Sal, in your own words, tell us how an optimized backward wired retina is better than an optimized forward wired retina.
Petrushka,
The wiring acts as an optical segregator. It doesn’t get in the way, it’s part of the optical processing cascade. That’s what the physics paper was about. That’s why the article I cited from Phys.org called Coyne (and other’s view), “folly”.
No one has challenged it.
This isn’t a criticism of the common descent hypothesis, it criticizing is the claim of “bad design”.
Finally, are Rube Goldberg machines “bad design”? That’s exactly the problem with biologists arbitrarily deciding something is “bad design” therefore there is no Intelligent Designer. Life is one of the most incredible rube Goldberg mechanisms in existence. That’s why the Rube Goldberg role of the peacock’s tail made Darwin sick. Natural Selection should not make such Rube Goldberg contraptions.
Sal
How does Intelligent Design explain the Peacock’s tail?
That’s nonsense. Of course it gets in the way. The fact that evolution optimized a crippled system doesn’t argue that that an optimized non-crippled system couldn’t be better.
There are all kinds of optimizations, real and possible.
So you have no basis for assuming that an eye with inverted receptors is better than the cephalopod design, just because evolution has found ways to compensate for bad design. An optimized good design will generally be better than an optimized bad design.
The vertebrate blind spot is not trivial. Brains fill in missing information with likely stuff, but not real stuff. I was nearly blind in one eye for several years. I did not perceive myself as blind in one eye. The world looked normal. But I was constantly bumping into things or spilling things, because my brain filled in the blurred area with stuff. But the fill in failed to warn me when there was something important.

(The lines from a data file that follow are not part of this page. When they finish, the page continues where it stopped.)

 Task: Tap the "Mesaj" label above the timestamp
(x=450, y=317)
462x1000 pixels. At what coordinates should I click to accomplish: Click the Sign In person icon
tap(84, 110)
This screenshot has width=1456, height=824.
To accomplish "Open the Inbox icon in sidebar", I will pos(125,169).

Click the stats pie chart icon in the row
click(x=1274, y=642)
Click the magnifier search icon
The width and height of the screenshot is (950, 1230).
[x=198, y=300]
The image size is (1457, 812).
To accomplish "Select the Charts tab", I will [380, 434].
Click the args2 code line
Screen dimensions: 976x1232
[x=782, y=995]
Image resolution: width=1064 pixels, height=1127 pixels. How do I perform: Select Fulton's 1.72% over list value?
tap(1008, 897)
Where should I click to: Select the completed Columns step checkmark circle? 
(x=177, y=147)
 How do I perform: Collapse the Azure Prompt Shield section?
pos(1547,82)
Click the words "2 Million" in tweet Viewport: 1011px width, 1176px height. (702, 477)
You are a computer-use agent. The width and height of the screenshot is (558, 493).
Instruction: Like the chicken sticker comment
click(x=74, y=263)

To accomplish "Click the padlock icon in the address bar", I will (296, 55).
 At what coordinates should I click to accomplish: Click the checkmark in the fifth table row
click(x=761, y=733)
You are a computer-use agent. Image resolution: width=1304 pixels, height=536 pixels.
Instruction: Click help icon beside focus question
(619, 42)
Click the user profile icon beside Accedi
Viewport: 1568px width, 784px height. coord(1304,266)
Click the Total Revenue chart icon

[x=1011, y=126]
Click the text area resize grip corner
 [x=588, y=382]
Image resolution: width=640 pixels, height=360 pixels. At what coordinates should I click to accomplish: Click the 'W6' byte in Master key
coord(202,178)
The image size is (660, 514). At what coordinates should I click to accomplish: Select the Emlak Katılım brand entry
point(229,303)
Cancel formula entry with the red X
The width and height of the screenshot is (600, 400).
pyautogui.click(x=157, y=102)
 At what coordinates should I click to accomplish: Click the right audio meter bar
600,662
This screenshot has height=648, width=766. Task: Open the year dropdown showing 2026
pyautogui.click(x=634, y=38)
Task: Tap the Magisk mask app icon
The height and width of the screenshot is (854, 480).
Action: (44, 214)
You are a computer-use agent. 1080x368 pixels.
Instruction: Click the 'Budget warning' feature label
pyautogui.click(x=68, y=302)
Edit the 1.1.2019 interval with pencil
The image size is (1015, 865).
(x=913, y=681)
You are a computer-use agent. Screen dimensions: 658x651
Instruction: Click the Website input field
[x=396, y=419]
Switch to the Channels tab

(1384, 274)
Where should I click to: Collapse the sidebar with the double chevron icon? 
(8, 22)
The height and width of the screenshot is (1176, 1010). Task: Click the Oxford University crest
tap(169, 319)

Anyway, if one eye is better then the other why did the designer use both Sal?
And why, in the same environment and similar viewing needs, are cephalopods exclusively using one “design” and vertebrates quite another? I could possibly see how one might be better in a certain context, and another in a different context, but context explains nothing while heredity explains it very well indeed.
Well, that’s evolution, unless it’s coincidence, stupidity, or the gets-away-with-anything “designer.” Creationists of every stripe stick with the latter, because explaining life matters not at all to them, while concluding “designer” simply is what matters.
Glen Davidson
That’s really where creationism goes brain-dead stupid.
How’s that working out for you?
Yes. Sorry. Glad you’re doing better now.
It makes for good cake.
I can’t say enough good things about cataract surgery.
Pleased everything turned out well for you. I’m waiting for artificial retinal implants to become routine. 😉
Regarding human vs cephalopod eye. Many species of Cephalopoda occupy niches that have very low light levels compared to the African savannah. Good or better is more meaningful when a sensory system is considered in the context of its niche.
Well, at least that was finally made public.
If you know ID is so vacuous, why are you a supporter? Do you think the Peacock tail was designed Mung?